[Try it] Everything from the line containing "[Cât costă un" through the last line of the data below should be set down exactly, and nothing else.

[Data]
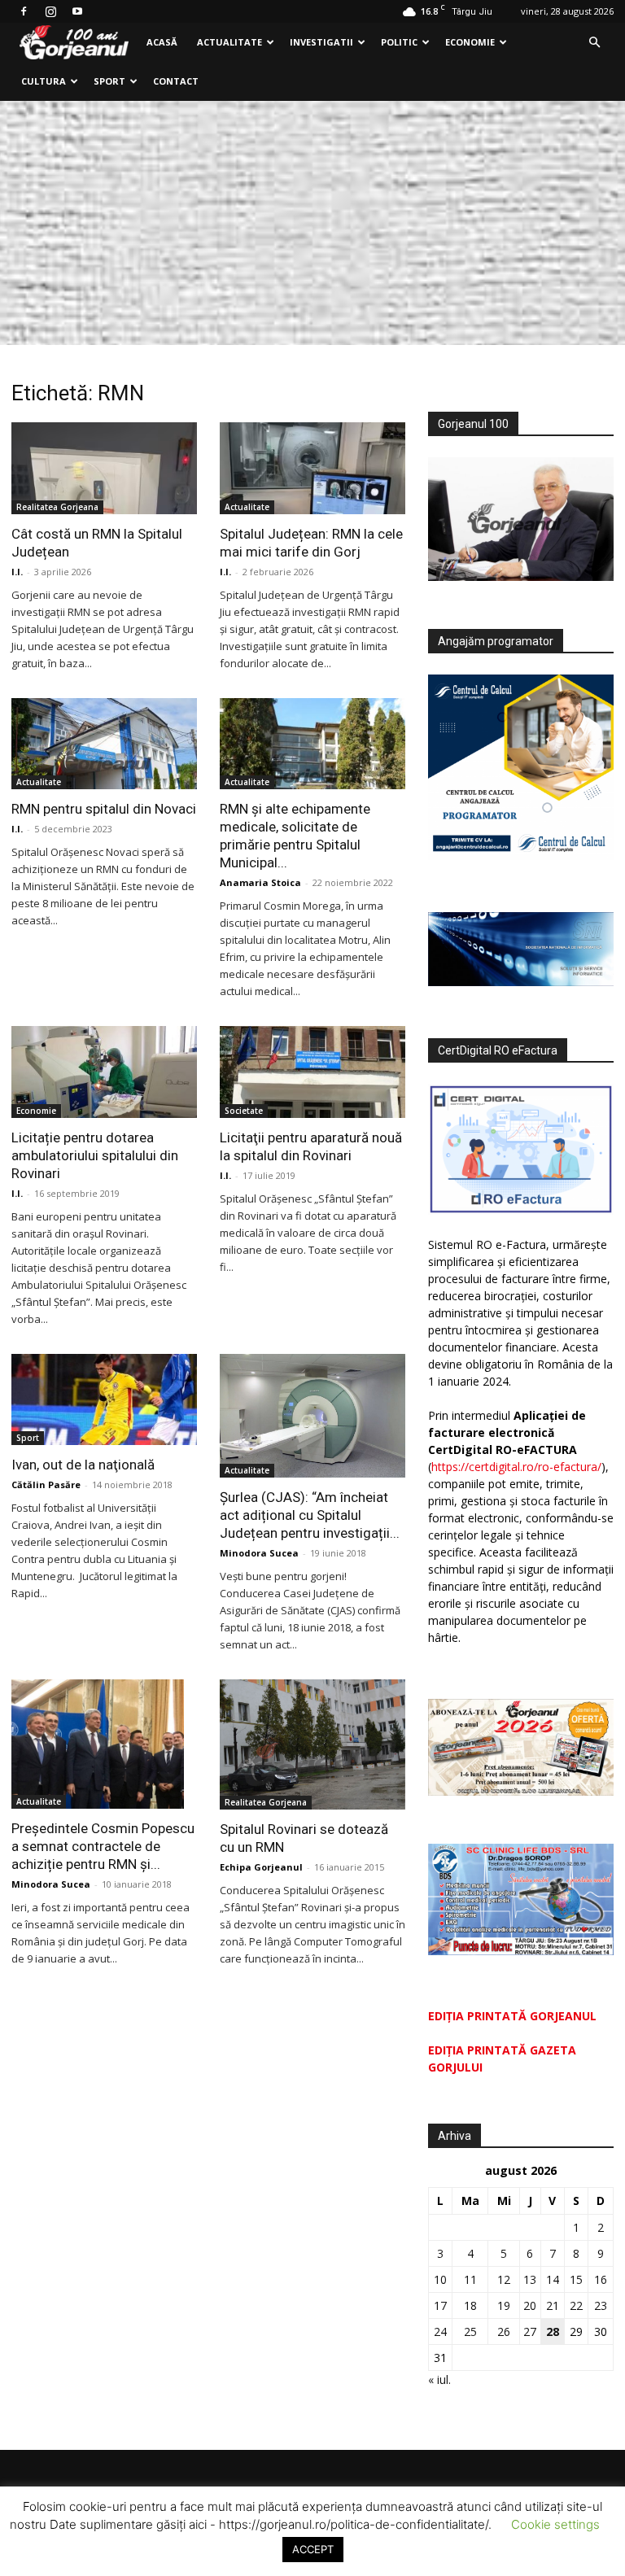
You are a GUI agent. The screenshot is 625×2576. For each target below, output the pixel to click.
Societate (244, 1110)
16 (600, 2279)
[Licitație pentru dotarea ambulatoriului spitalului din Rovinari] (104, 1072)
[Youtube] (77, 11)
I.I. (17, 571)
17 (440, 2305)
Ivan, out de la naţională (83, 1464)
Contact (176, 81)
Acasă (161, 42)
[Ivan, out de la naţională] (104, 1400)
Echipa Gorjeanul (261, 1867)
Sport (109, 81)
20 (529, 2305)
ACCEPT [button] (313, 2549)
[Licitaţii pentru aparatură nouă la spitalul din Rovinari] (312, 1072)
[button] (594, 42)
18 (470, 2305)
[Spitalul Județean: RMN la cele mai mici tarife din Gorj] (312, 468)
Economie (470, 42)
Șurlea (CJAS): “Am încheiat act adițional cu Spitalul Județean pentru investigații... (310, 1515)
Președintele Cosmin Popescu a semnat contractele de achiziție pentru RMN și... (102, 1846)
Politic (399, 42)
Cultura (43, 81)
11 (470, 2279)
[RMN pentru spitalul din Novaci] (104, 744)
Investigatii (321, 42)
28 (552, 2331)
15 (576, 2279)
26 (503, 2331)
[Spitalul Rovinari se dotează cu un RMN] (312, 1744)
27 (529, 2331)
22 (576, 2305)
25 (470, 2331)
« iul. (439, 2379)
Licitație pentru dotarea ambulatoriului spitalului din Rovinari (94, 1155)
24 (440, 2331)
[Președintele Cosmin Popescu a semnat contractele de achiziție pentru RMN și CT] (104, 1744)
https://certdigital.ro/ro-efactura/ (516, 1466)
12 (503, 2279)
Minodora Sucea (259, 1553)
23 (600, 2305)
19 (503, 2305)
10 (440, 2279)
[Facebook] (23, 11)
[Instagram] (50, 11)
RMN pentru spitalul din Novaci (103, 809)
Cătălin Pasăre (46, 1484)
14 (552, 2279)
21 (552, 2305)
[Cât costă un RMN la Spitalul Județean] (104, 468)
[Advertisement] (312, 223)
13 (529, 2279)
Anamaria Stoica (260, 882)
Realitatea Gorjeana (57, 507)
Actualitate (229, 42)
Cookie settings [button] (555, 2524)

[Exercise solution]
[Cât costă un RMN la Spitalul Județean] (104, 468)
[Advertisement] (312, 223)
13 (529, 2279)
Anamaria Stoica (260, 882)
Realitatea Gorjeana (57, 507)
Actualitate (229, 42)
Cookie settings [button] (555, 2524)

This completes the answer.